++++ THE INPUT

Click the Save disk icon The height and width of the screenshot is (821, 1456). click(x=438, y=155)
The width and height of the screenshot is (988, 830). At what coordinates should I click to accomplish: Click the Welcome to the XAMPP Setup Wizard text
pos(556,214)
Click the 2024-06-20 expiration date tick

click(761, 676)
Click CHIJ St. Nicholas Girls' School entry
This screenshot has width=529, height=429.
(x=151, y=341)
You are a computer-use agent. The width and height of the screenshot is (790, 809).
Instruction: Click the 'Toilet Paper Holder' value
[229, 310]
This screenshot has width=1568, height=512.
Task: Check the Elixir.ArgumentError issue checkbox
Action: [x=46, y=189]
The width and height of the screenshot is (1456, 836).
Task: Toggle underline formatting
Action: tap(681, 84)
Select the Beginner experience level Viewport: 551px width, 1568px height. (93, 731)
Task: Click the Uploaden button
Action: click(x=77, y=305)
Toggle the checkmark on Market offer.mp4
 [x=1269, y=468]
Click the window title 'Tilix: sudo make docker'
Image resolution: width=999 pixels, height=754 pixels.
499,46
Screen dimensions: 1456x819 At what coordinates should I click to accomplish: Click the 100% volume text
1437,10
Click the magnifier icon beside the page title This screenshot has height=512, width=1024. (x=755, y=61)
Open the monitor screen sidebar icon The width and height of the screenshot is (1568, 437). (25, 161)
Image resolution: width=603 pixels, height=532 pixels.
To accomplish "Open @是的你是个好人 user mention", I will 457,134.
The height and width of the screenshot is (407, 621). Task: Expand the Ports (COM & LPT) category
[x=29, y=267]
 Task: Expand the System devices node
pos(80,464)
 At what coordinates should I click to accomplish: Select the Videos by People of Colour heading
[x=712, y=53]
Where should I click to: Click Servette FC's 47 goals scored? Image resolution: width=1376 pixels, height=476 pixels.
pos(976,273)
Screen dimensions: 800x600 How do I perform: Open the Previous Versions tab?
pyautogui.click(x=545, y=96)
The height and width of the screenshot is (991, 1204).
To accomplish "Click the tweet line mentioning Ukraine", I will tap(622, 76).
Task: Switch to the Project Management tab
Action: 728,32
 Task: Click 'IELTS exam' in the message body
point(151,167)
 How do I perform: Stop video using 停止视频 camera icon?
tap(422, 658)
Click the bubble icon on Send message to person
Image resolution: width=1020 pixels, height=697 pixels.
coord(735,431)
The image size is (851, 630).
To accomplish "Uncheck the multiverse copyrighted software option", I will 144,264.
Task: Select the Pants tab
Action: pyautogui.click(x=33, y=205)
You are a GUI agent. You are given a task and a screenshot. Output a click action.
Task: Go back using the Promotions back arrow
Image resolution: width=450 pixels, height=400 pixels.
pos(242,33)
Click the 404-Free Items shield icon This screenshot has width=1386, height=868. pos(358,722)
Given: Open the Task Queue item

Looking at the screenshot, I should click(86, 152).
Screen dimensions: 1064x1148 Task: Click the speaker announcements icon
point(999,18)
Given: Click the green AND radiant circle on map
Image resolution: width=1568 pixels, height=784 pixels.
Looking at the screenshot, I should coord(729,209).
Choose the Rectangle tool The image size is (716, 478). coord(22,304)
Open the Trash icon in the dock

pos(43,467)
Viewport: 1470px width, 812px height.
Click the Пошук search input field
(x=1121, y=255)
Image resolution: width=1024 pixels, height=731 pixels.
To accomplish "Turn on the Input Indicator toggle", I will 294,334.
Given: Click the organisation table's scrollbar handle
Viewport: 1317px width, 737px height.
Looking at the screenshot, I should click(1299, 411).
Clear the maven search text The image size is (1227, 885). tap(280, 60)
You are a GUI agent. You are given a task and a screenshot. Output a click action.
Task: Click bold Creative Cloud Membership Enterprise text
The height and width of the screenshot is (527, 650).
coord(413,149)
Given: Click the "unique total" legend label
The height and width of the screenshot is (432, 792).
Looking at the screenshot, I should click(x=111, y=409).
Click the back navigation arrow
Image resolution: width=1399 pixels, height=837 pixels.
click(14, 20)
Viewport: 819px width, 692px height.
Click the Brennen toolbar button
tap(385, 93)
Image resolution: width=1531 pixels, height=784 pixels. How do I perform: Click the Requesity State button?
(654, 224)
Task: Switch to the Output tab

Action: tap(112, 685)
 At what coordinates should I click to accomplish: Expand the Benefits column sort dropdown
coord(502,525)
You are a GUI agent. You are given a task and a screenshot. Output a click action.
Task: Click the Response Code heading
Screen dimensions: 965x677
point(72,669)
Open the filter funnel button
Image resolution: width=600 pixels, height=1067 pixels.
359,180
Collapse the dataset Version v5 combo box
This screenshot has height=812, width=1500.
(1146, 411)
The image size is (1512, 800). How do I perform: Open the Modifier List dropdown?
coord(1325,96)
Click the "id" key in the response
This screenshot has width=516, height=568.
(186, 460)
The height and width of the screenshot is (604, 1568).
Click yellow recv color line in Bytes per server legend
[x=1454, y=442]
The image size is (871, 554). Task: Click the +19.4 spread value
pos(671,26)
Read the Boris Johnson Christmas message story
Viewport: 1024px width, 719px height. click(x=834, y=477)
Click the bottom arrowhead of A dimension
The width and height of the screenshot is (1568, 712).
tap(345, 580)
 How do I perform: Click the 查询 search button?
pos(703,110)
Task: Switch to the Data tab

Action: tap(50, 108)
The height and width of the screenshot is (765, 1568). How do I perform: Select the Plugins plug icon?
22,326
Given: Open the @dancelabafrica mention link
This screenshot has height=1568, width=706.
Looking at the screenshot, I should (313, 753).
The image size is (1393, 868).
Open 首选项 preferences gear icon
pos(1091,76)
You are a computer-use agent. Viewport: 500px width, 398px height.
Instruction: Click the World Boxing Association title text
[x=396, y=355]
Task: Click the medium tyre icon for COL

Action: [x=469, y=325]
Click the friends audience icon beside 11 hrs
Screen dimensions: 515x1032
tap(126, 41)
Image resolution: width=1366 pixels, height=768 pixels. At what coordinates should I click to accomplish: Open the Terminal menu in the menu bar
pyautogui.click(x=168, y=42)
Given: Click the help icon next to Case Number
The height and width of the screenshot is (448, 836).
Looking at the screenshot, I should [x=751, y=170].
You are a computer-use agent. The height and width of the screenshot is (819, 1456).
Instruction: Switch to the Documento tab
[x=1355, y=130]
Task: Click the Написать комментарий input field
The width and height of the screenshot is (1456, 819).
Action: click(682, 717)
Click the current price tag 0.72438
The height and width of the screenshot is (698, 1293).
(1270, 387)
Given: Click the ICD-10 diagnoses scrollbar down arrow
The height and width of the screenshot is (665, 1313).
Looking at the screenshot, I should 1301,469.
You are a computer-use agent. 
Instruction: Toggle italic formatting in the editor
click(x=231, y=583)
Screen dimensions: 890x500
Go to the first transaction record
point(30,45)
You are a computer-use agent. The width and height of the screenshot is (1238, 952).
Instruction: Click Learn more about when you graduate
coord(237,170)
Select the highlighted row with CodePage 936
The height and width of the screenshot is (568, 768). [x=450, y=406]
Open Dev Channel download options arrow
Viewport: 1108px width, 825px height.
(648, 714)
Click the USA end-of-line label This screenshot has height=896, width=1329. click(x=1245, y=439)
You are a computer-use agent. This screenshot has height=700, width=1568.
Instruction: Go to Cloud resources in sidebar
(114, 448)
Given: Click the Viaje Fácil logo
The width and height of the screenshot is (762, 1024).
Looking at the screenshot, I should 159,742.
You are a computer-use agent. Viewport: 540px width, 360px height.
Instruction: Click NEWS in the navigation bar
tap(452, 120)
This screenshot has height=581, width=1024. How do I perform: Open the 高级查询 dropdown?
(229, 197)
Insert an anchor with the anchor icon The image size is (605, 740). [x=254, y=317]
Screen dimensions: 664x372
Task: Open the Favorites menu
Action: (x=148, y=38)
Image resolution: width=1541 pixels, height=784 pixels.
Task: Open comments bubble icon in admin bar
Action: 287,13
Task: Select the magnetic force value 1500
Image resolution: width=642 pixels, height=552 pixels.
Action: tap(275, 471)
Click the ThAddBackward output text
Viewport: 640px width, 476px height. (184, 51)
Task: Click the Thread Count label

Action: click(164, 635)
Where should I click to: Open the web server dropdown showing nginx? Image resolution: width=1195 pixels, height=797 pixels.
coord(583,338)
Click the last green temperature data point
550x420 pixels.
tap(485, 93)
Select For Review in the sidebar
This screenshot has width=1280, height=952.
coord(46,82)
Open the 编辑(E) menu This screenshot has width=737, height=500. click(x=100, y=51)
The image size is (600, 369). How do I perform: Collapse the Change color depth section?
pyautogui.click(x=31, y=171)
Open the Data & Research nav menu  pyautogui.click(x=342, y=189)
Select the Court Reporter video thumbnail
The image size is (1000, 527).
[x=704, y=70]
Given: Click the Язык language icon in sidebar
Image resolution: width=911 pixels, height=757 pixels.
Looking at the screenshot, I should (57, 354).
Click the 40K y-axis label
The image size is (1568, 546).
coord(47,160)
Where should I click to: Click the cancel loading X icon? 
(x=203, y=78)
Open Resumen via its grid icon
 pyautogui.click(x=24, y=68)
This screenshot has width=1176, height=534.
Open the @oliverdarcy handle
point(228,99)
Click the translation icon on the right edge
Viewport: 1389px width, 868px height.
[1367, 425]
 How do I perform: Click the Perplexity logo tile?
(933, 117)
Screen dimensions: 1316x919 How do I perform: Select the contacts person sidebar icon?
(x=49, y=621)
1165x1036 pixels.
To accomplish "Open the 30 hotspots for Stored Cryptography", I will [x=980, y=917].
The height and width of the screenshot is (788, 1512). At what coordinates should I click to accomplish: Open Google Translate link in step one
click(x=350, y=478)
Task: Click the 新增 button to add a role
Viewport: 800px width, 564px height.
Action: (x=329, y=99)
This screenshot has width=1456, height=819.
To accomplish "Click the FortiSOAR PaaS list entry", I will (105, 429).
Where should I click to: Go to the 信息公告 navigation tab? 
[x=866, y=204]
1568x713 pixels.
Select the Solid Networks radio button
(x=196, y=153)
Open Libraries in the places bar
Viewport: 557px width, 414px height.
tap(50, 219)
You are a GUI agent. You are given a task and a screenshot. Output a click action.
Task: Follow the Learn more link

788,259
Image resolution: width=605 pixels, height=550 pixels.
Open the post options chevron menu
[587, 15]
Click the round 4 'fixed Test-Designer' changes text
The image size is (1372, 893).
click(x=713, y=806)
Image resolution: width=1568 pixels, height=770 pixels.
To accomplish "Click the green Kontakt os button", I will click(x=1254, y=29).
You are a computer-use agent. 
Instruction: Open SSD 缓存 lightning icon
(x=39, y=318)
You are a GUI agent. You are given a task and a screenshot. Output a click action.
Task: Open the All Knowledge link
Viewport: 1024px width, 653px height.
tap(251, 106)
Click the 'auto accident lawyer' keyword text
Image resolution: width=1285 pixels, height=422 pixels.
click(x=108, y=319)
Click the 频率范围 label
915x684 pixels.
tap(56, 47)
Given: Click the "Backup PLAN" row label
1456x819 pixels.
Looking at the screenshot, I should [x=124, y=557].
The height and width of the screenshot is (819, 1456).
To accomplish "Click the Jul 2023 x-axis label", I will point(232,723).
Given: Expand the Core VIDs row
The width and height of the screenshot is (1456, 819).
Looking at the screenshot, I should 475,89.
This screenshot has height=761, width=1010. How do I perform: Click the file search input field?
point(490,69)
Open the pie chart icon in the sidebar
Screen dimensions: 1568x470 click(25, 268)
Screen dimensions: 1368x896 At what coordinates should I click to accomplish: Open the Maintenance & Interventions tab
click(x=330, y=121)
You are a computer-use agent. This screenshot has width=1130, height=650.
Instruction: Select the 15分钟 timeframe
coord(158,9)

++++++++

EXERCISE REQUIREMENTS: Rewrite every line of the records from the one containing "Where should I click to: Click the" down to the one containing "(x=49, y=621)", changing "icon" to "symbol" and leaving everything else as it is.

EXPECTED ANSWER:
Where should I click to: Click the cancel loading X symbol? 
(x=203, y=78)
Open Resumen via its grid symbol
 pyautogui.click(x=24, y=68)
This screenshot has width=1176, height=534.
Open the @oliverdarcy handle
point(228,99)
Click the translation symbol on the right edge
Viewport: 1389px width, 868px height.
[1367, 425]
 How do I perform: Click the Perplexity logo tile?
(933, 117)
Screen dimensions: 1316x919 How do I perform: Select the contacts person sidebar symbol?
(x=49, y=621)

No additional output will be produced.